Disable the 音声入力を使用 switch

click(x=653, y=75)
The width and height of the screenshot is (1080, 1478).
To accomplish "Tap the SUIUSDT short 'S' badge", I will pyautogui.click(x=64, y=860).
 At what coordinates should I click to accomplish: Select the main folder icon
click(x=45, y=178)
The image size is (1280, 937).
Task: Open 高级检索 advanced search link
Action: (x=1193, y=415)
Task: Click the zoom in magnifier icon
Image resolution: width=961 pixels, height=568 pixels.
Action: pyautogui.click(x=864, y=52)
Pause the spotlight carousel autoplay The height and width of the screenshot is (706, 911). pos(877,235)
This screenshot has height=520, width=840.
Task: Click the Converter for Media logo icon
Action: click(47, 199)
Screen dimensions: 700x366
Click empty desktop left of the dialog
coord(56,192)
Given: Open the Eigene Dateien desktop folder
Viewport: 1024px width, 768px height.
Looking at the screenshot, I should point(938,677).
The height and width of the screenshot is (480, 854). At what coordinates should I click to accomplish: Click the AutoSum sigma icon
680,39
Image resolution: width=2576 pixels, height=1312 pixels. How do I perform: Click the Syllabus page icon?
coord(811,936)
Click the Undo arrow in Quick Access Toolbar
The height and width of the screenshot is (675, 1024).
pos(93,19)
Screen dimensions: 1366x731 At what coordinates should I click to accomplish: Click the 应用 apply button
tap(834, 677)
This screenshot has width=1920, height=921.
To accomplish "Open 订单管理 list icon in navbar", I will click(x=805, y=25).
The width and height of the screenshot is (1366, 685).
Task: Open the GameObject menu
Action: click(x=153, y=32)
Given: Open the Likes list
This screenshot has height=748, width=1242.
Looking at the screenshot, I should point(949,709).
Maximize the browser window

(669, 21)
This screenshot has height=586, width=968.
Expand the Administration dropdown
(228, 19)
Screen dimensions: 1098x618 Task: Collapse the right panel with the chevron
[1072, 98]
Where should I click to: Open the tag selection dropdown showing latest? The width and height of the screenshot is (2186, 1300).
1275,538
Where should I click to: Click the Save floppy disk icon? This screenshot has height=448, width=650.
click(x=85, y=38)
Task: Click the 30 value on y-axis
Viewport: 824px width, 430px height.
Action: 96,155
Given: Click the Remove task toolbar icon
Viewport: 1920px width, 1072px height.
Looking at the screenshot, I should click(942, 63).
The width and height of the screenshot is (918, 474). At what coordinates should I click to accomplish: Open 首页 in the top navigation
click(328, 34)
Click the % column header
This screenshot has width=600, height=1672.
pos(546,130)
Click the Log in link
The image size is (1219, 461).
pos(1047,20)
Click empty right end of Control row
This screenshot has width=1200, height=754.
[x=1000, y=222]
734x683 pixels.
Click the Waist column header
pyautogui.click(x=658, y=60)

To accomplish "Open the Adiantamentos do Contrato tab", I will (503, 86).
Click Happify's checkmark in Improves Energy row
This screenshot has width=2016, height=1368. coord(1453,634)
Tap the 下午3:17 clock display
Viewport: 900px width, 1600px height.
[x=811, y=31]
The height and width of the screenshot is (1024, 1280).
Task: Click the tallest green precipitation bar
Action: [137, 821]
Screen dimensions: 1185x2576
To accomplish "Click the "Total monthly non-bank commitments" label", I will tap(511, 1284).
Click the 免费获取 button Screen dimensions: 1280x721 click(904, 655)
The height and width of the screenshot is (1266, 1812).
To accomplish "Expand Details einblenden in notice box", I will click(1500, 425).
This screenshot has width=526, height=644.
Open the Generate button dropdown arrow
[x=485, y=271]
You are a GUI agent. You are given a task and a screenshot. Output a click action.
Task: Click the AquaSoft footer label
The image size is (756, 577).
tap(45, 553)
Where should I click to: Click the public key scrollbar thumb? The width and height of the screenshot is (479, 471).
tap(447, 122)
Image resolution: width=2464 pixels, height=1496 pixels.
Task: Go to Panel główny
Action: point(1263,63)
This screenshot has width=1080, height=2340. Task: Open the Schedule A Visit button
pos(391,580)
--------------------------------
**REQUEST**
Rewrite the items from the start of the records through the line containing "Action: (x=1193, y=415)", replacing "switch" with "toggle" and leaving everything else unchanged. Return only those lines.

**REPLY TO THE EXERCISE**
Disable the 音声入力を使用 toggle

click(x=653, y=75)
The width and height of the screenshot is (1080, 1478).
To accomplish "Tap the SUIUSDT short 'S' badge", I will pyautogui.click(x=64, y=860).
 At what coordinates should I click to accomplish: Select the main folder icon
click(x=45, y=178)
The image size is (1280, 937).
Task: Open 高级检索 advanced search link
Action: (x=1193, y=415)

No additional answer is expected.